_JOB_. Find every line below that contains the word "computer", and copy each of those lines.

_SOURCE MATERIAL_.
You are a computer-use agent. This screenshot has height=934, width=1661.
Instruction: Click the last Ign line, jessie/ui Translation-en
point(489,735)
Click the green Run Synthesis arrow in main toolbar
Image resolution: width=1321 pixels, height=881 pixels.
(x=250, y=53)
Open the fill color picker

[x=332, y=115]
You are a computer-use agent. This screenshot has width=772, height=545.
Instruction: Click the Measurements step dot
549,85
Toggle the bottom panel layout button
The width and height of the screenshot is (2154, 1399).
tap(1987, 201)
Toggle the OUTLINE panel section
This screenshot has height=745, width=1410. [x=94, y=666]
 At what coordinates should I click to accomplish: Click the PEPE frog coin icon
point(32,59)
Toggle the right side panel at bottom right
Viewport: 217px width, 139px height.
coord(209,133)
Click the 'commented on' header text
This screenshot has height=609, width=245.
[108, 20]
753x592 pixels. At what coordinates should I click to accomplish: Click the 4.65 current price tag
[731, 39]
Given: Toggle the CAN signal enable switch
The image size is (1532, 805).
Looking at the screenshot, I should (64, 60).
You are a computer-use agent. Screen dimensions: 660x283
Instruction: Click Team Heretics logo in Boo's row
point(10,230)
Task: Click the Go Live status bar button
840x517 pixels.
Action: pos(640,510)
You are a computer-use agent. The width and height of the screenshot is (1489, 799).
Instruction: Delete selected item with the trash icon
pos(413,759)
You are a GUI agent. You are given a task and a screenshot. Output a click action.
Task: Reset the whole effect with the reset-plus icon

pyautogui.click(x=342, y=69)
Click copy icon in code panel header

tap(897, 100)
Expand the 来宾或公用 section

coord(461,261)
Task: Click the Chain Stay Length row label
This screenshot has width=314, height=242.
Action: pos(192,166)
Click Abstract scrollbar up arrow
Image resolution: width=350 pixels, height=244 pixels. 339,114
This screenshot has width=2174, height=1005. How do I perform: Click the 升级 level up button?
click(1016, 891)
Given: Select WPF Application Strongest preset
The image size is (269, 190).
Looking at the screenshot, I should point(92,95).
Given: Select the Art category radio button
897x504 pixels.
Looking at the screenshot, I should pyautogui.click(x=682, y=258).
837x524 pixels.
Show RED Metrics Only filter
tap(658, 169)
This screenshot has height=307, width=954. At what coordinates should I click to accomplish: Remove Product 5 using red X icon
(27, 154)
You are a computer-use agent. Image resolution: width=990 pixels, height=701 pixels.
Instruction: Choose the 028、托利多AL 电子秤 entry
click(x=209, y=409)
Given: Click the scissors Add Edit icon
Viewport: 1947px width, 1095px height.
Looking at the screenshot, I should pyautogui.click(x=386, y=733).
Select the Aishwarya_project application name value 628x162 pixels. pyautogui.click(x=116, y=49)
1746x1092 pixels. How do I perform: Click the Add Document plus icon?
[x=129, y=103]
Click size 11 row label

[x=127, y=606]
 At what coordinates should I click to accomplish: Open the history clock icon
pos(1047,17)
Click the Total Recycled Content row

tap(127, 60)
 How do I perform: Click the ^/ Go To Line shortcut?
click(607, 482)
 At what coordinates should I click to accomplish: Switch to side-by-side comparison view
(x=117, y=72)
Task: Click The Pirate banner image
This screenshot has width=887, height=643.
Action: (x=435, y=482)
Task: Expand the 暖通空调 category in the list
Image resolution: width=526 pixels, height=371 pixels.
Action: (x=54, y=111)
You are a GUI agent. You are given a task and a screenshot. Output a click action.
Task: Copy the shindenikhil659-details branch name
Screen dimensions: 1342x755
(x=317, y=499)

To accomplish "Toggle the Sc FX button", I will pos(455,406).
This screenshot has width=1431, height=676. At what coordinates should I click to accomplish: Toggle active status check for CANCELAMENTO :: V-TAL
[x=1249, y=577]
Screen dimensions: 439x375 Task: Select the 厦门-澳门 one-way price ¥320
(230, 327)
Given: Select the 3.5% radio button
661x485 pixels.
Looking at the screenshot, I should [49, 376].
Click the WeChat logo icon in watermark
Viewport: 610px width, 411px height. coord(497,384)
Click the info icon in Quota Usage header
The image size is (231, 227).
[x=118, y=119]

_THE RESPONSE_.
You are a computer-use agent. This screenshot has height=934, width=1661.
You are a computer-use agent. This screenshot has width=772, height=545.
You are a computer-use agent. Screen dimensions: 660x283
You are a computer-use agent. The width and height of the screenshot is (1489, 799).
You are a computer-use agent. Image resolution: width=990 pixels, height=701 pixels.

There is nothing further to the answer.